Let $X$ be an infinite set. Show that the intersection of all Hausdorff topologies on $X$ is a topology, and find it (Hint: We are familiar with this topology).
The best candidate seems to be the co-finite topology on X, as it is a subset of each of the Hausdorff topologies, and it fits the hint. However, I am having trouble proving that for every subset of $X$ whose complement is infinite, there is a Hausdorff topology which does not include it.
You want to prove that $$\bigcap T_2(X) = \tau_{cofin}(X),$$ where $T_2(X)$ is the collection of $T_2$ topologies on $X$ and $\tau_{cofin}(X)$ is the co-finite topology on $X$.
It seems that you already noticed that the reverse inclusion is true.
So, given a subset $A$ of $X$ such that $X \setminus A$ is infinite, you want to find a Hausdorff topology on $X$ such that $A$ is not open in that topology.
So fix $a_0 \in A$ and define $\tau_0$ to be the family of subsets of $X$ defined by:
$$U \in \tau_0 \;\Leftrightarrow\; \begin{cases} a_0 \notin U \;\text{ or}\\ a_0 \in U \;\text{ and } U \text{ is co-finite.} \end{cases} $$ Clearly, $A \notin \tau_0$.
Let us check that $\tau_0$ is a topology on $X$ (on which $A$ is not open).
Let $U,V \in \tau_0$. If $a_0 \notin U$ or $a_0 \notin V$, then $a_0 \notin U \cap V$. If $a_0 \in U$ and $a_0 \in V$, then $U$ and $V$ are co-finite, and then so is $U \cap V$. So $\tau_0$ is closed under finite intersections.
Let $(U_i)_{i \in I}$ be an arbitrary sub-family of elements of $\tau_0$. If $a_0 \notin U_i$, for all $i \in I$, then $a_0 \notin \bigcup_{i \in I}U_i$, whence $\bigcup_{i \in I}U_i \in \tau_0$. If there exists $i_0 \in I$ such that $a_0 \in U_{i_0}$, then $U_{i_0}$ is co-finite, whence $$X \setminus \bigcup_{i \in I} U_i = \bigcap_{i \in I} X \setminus U_i \subseteq X \setminus U_{i_0},$$ and so $\bigcup_{i \in I} U_i$ is co-finite.
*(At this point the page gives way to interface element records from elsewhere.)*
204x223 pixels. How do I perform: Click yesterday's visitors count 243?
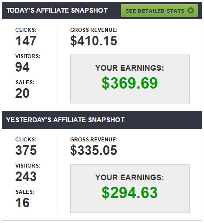(26, 176)
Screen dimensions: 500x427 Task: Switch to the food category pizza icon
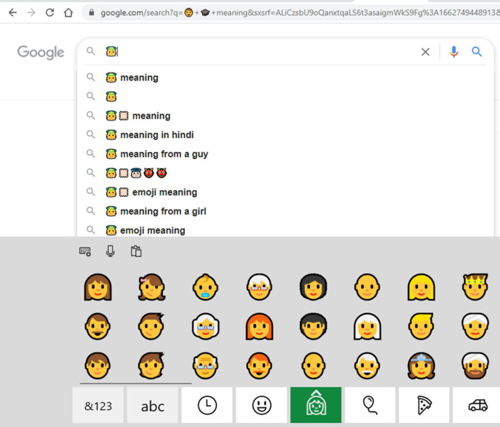(x=424, y=405)
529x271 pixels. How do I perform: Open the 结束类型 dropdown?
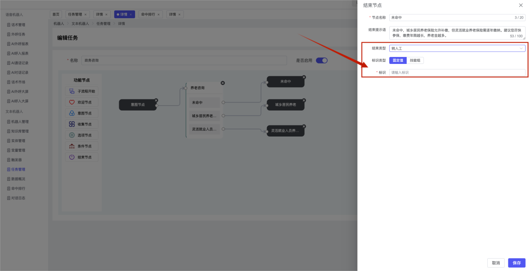[x=457, y=48]
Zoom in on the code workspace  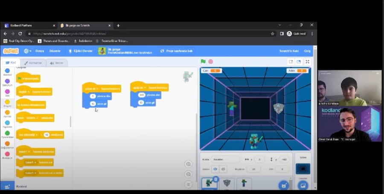tap(188, 164)
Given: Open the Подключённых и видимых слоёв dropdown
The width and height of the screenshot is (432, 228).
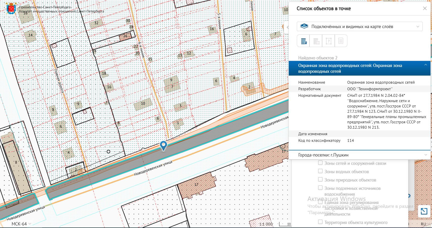Looking at the screenshot, I should click(359, 27).
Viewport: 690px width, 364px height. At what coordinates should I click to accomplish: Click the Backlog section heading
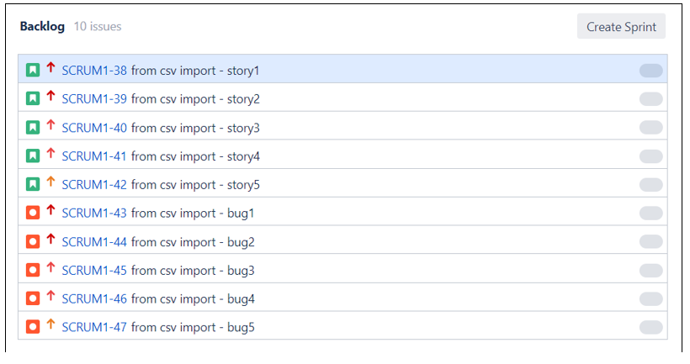click(42, 26)
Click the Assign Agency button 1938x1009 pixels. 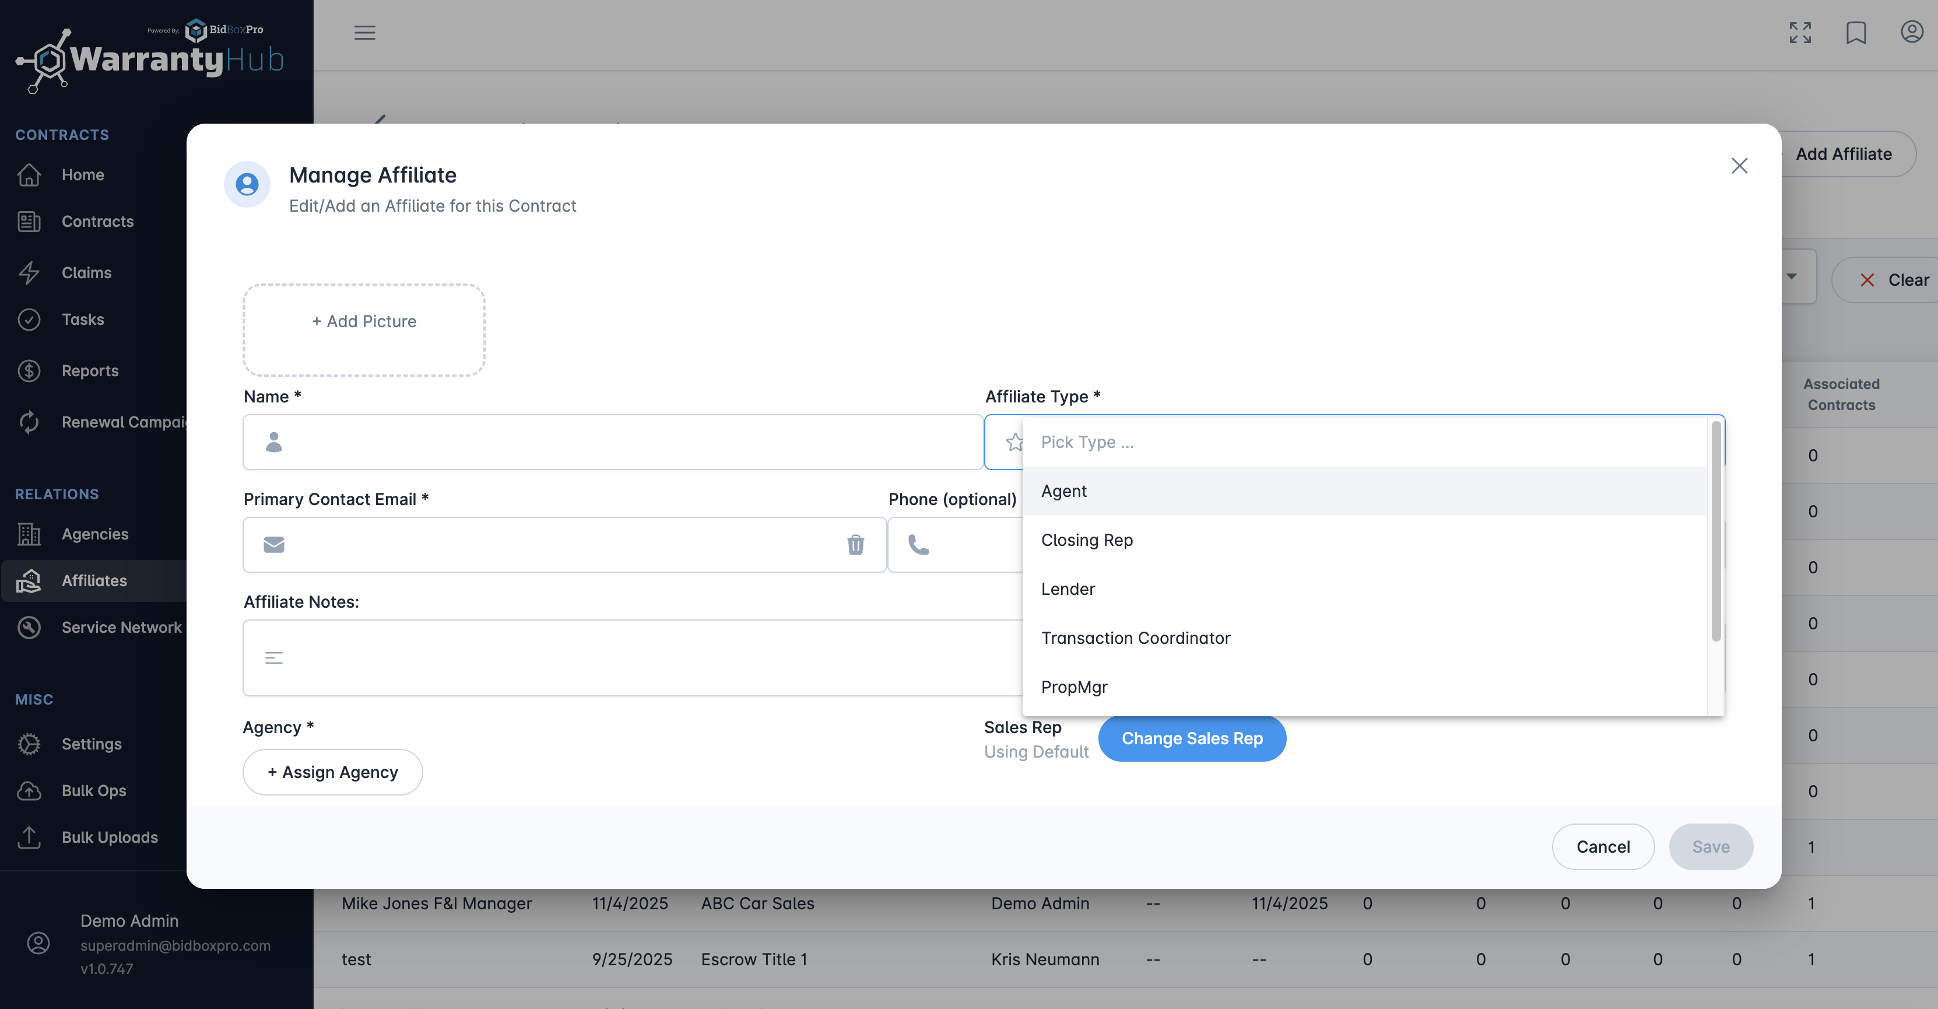(333, 771)
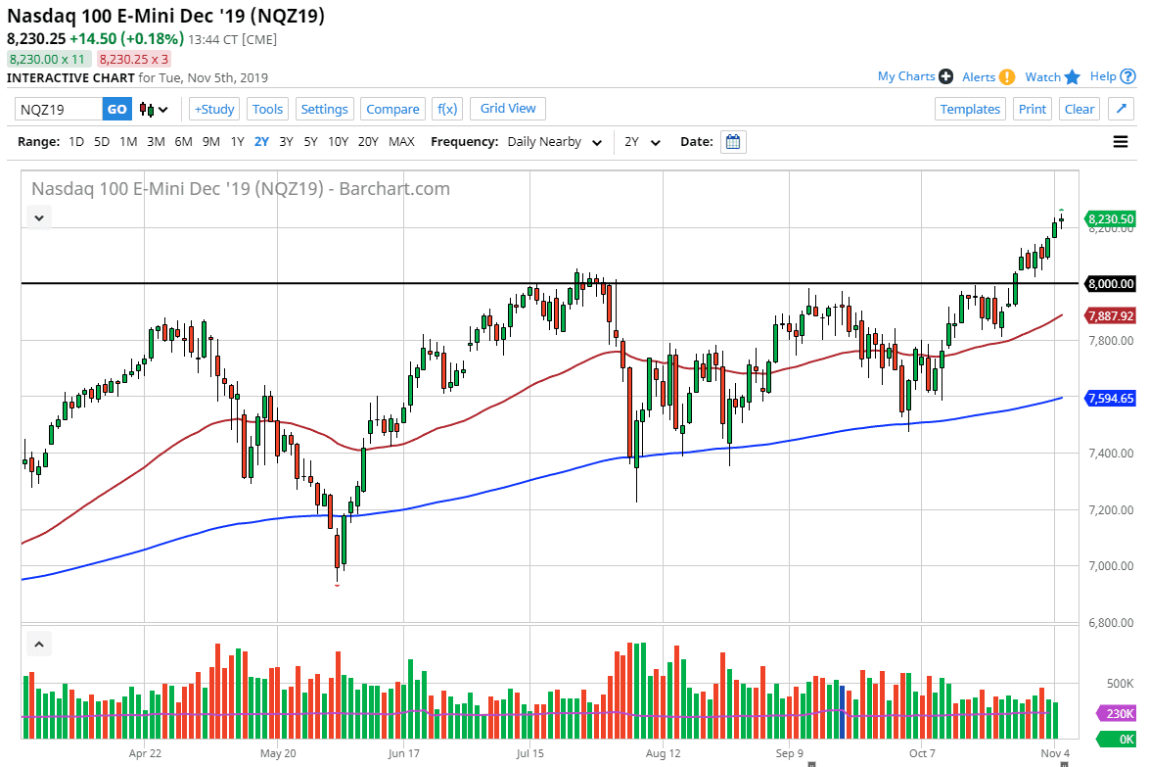Select the candlestick chart type icon
This screenshot has width=1149, height=767.
click(145, 109)
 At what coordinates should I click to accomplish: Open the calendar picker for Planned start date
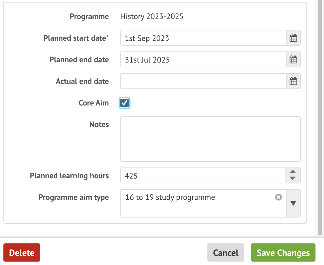point(293,38)
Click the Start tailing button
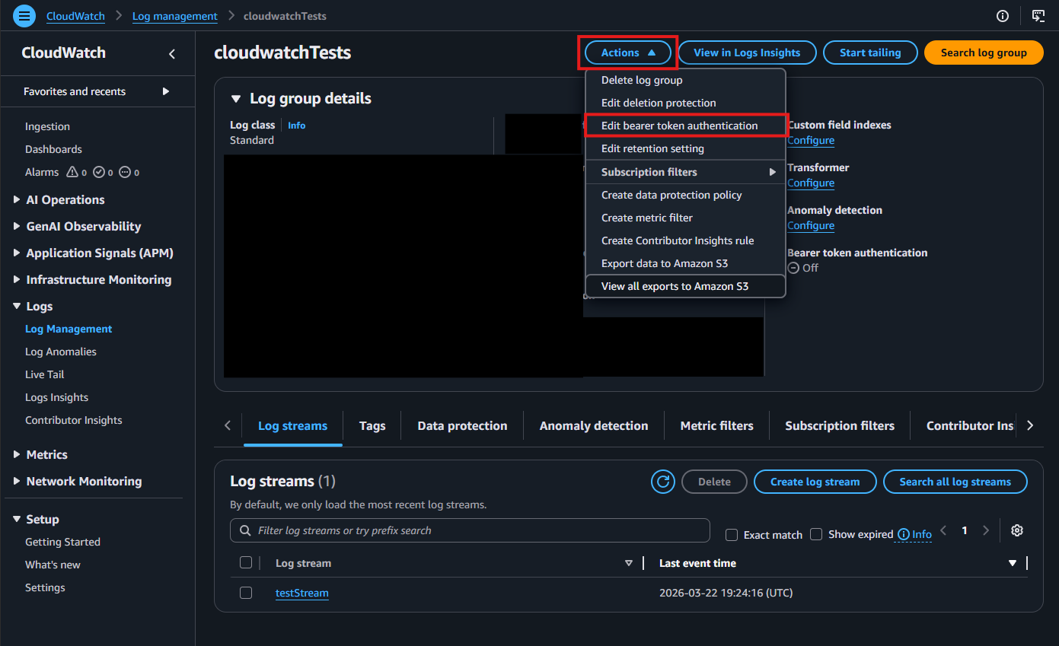This screenshot has width=1059, height=646. [x=870, y=53]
Hence $\tau_0$ is closed under arbitrary unions.
Clearly $\varnothing, X \in \tau_0$ and we conclude that $\tau_0$ is a topology on $X$.
Let us see that $\tau_0$ is Hausdorff.
Let $x,y$ be two different elements of $X$.
We may, without loss of generality, suppose that $y \neq a_0$.
Let $U_x = X \setminus \{y\}$ and $U_y = \{y\}$.
Then $x \in U_x$ and $y \in U_y$; and $U_x \cap U_y = \varnothing$.
And of course, $U_y \in \tau_0$ because $a_0 \notin U_y$, and $U_x \in \tau_0$ because $U_x$ is co-finite.